[MDEV-17156] Local transactions on a Slave don't update GTID's gtid_current_pos after RESET MASTER on Slave (master_use_gtid value is not relevant) Created: 2018-09-07  Updated: 2020-08-25  Resolved: 2018-10-31

Status: Closed
Project: MariaDB Server
Component/s: Replication
Affects Version/s: 10.1.33
Fix Version/s: N/A

Type: Bug Priority: Major
Reporter: Claudio Nanni Assignee: Andrei Elkin
Resolution: Not a Bug Votes: 0
Labels: None

Issue Links:
Relates
relates to MDEV-10279 gtid_current_pos is not updated with ... Open
relates to MDEV-17368 RESET MASTER doesn't completely reset... Closed
relates to MDEV-17369 Document how to reset gtid_current_pos Closed
relates to MDEV-17370 Create method to purge a specific dom... Closed
relates to MDEV-17853 Document that gtid_binlog_pos can lag... Closed
relates to MDEV-17867 Make RESET MASTER throw GTID-related ... Open
relates to MDEV-16834 GTID current_pos easily breaks replic... Closed
relates to MDEV-20122 Deprecate MASTER_USE_GTID=Current_Pos... Closed

 Description   

Server A = Master id=10133
Server B = Slave id=20133

{{MASTER_USE_GTID = slave_pos|current_pos }} (not relevant)

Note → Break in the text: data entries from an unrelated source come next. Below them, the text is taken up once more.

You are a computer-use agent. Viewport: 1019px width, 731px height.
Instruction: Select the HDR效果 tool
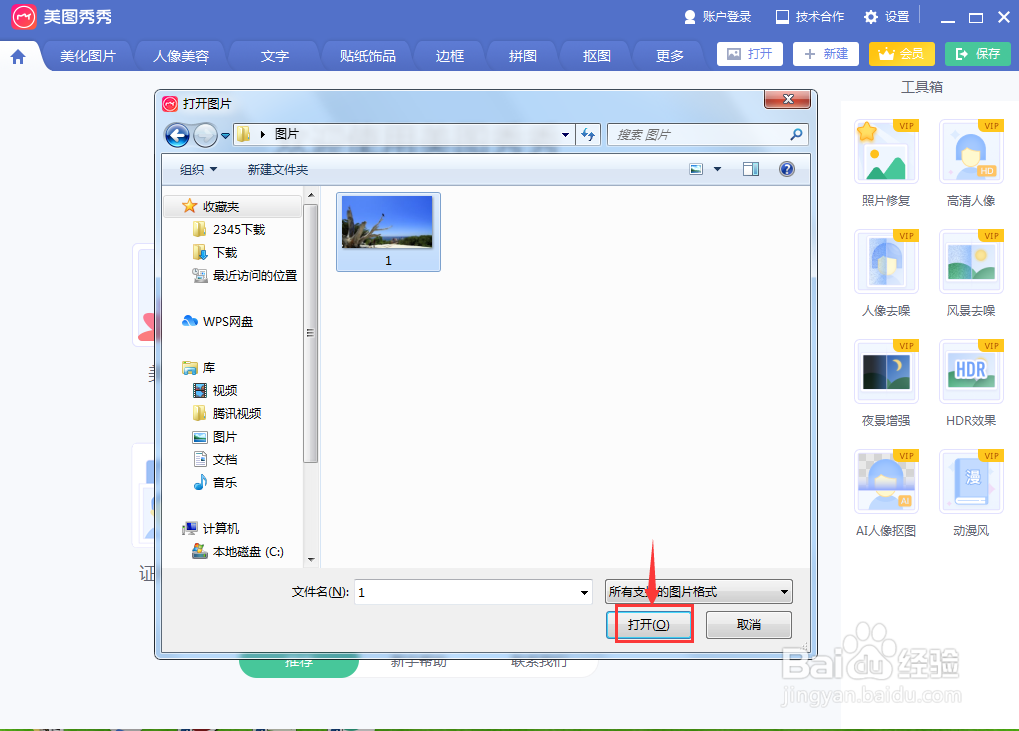(969, 383)

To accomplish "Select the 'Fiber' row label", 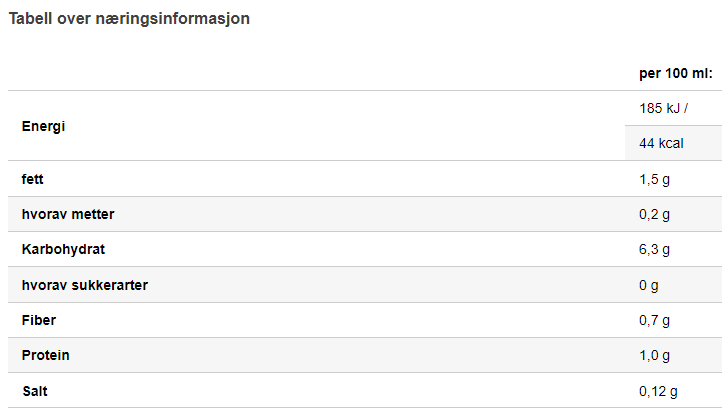I will click(x=39, y=320).
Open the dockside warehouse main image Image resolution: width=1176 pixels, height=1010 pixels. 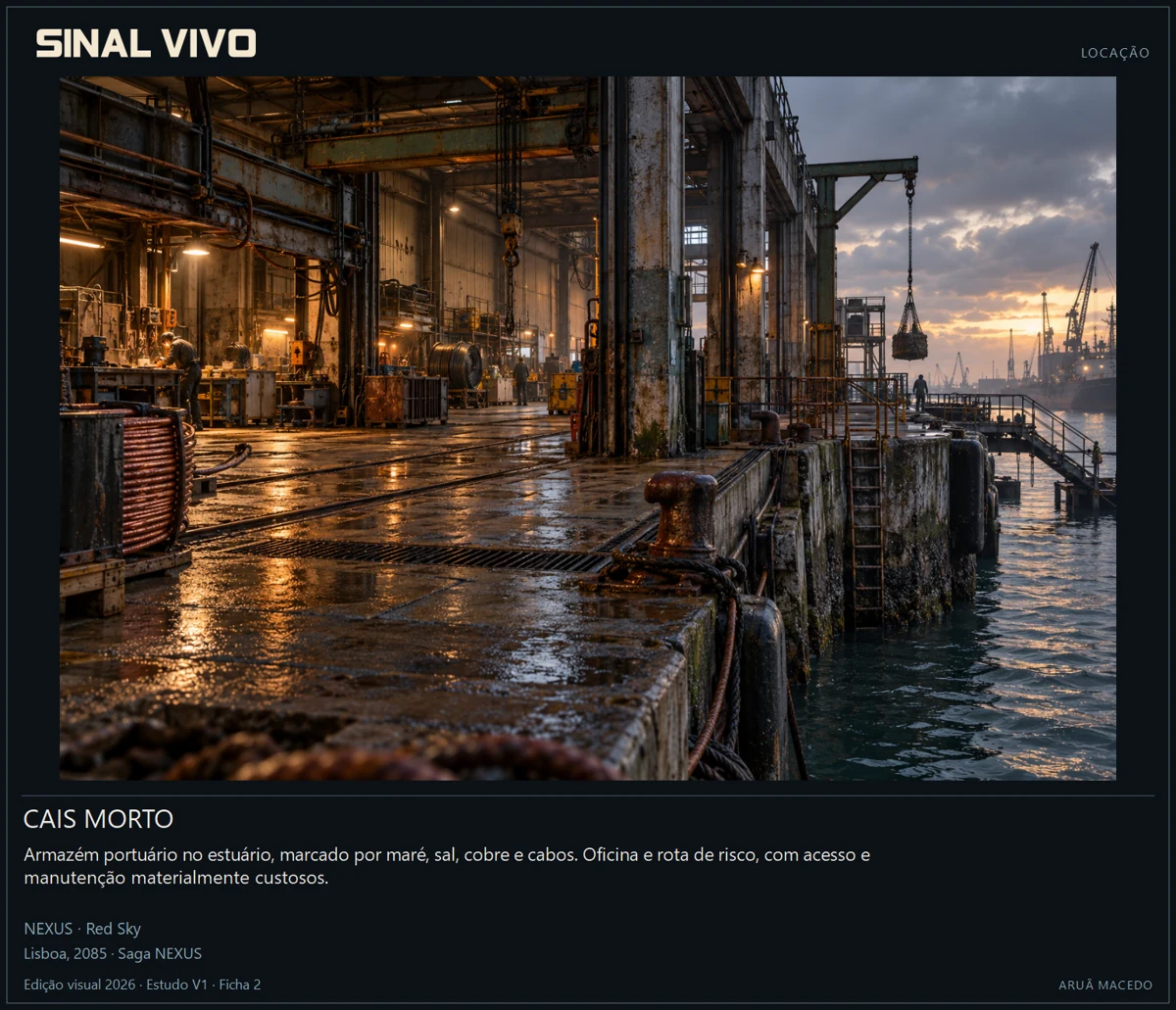pos(587,428)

Writing transactions on both A and B properly updates the global variable gtid_current_pos on the Slave (B).

If I issue RESET MASTER on the Slave gtid_current_pos on the Slave stops being updated.

I am aware of Kristian's comment on https://jira.mariadb.org/browse/MDEV-10279 but I still am not convinced.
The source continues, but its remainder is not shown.